23 décembre 2011

Bon coup et Mauvais coup de l'année 2011

C'est en faisant une rétrospective des billets publiés sur le Journal Financier depuis le début de l'année que je me suis rendu compte que malgré beaucoup de recherches et de travail, il est très facile de se tromper lorsqu'on investit en bourse. Cet exercice me rappelle à quel point il est important de demeurer toujours un tant soit peu diversifié. Je trouverais difficile d'avoir un portefeuille de moins de 5 ou 6 titres dans mon portefeuille... Ceci étant dit, j'ai le plaisir de vous partager mon bon coup et mon mauvais coup de l'année. En espérant que vous saurez me pardonner pour le mauvais coup!

Mauvais coup de l'année
Ceux qui ont la chance de me suivre sur le Groupe Facebook du Journal Financier d'un Y le connaissent déjà et c'est Dollarama. J'ai effectué une recommandation négative envers l'entreprise deux fois plutôt qu'une lors des mois de novembre et de décembre 2010. Bien que ces recommandations aient été effectuées en fin 2010, c'est en 2011 que le titre à performé et c'est ce qui me vaut le mauvais coup de l'année.

Ma plus grande erreur quant à cette société canadienne aura été de sous-estimer son modèle d'affaire au profit de ses états financiers et d'une dilution de l'avoir des actionnaires qui m'apparaissait élevée. Il faut se rappeler qu'en 2010, la société venait d'entrer en bourse et le nombre d'actions en circulation avait augmenté significativement ce qui me laissait dans l'idée que le titre allait subir certaines pressions à la baisse.

Néanmoins, je persiste et signe. Je crois que le titre est encore une fois trop cher à l'évaluation actuelle de 22x les profits passés, 21x les profits de FY 2012 (Janvier 2012) et de 18.2x les profits de FY 2013 (Janvier 2013). Je ne crois pas que les investisseurs pourront s'attendre à d'aussi bons rendements pour Dollarama l'an prochain.

Le bon coup de l'année
Aussi, paradoxalement que cela ne puisse paraître, mon bon coup est venu de l'analyse que j'ai faite de Ross Stores en avril 2011. Je qualifie le tout de paradoxal puisque tout en suggérant de ne pas acheter Dollarama, je proposais d'acheter Ross Store, un détaillant qui oeuvre dans le même créneau soit celui des produits à rabais (Off Price Retail).

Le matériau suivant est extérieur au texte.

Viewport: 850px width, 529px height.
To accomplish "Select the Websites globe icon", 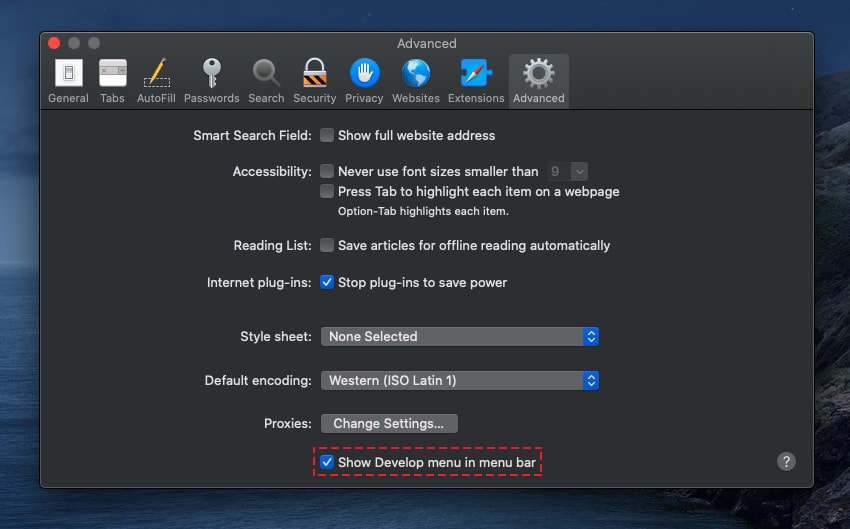I will [x=416, y=81].
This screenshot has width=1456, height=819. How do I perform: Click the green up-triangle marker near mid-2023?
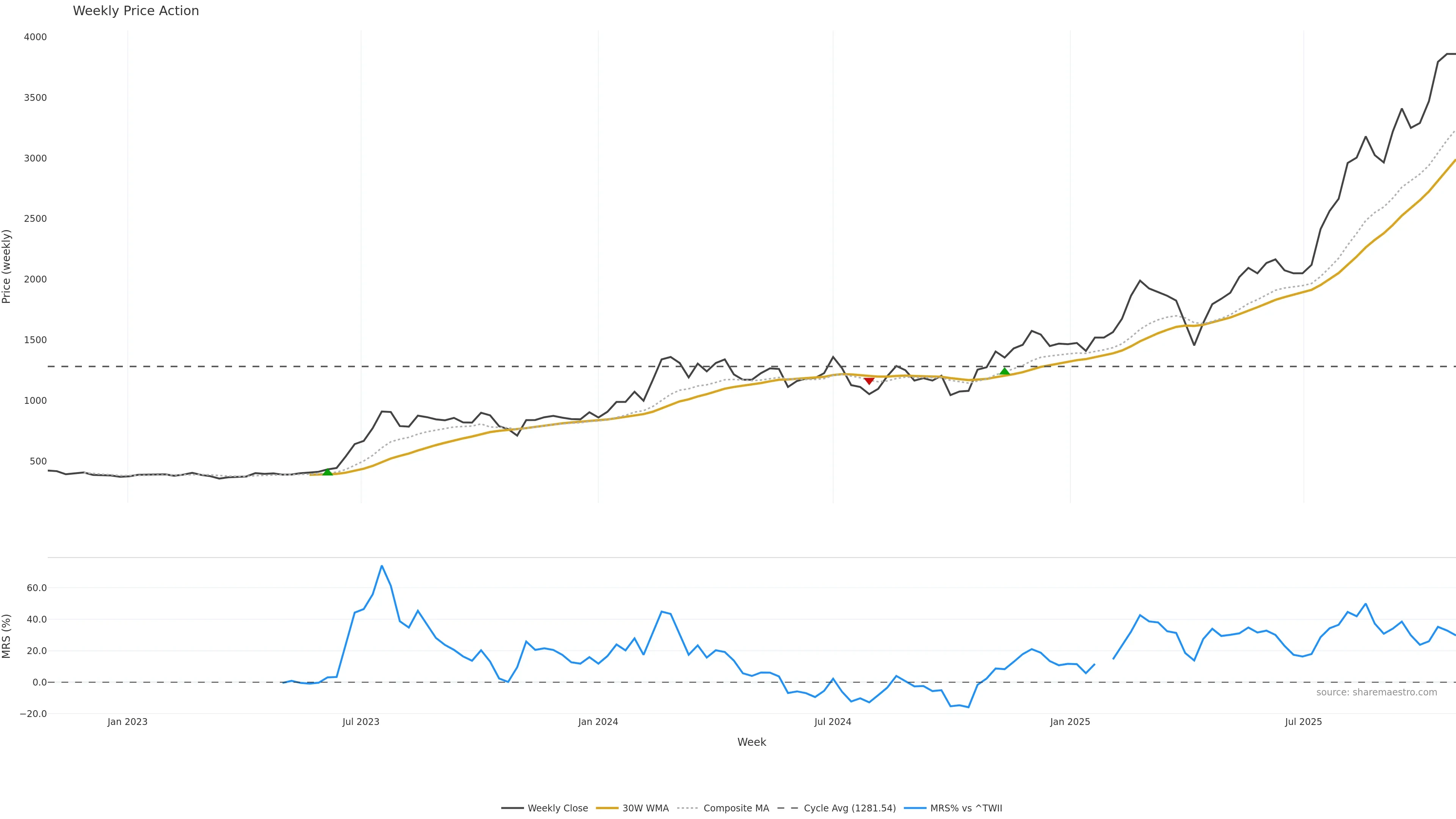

D'ailleurs, mon évaluation de Ross Stores se voulait en quelque sorte un cri d'alarme pour démontrer que le secteur du détail à rabais allait jouir d'un fort vent de dos dans un contexte de faible croissance économique. La majorité de la population étant prise à la gorge, l'idée de magasiner les «bas prix» était et demeure encore aujourd'hui tentante pour une proportion grandissante de la population Nord-Américaine.

La même situation pourrait fort bien se calquer cette fois-ci en Europe dès l'an prochain alors que les mesures d'austérité et les compressions budgétaires au sein de plusieurs pays de l'Union Européenne auront pour effet de mettre «l'euro-consommateur» sous-pression. En ce sens, TJX Companies, avec sa présence en Europe pourrait être en bonne position pour profiter de la situation.

Parmi les autres bons coups qui auraient pu se qualifier à ce billet, notons mon évaluation défavorable de Research In Motion en avril 2011, une évaluation qui d'ailleurs m'avait valu à ce moment beaucoup de commentaires hostiles. L'histoire aura su me donner raison.

J'ignore si ce sera mon dernier billet de l'année 2011 alors j'en profite, en mon nom et en celui de toute l'équipe de MEDICI, Gestion de Portefeuille Stratégique pour vous souhaiter un très Joyeux Noël et une bonne et heureuse année 2012. Espérons de meilleurs rendements pour l'année à venir!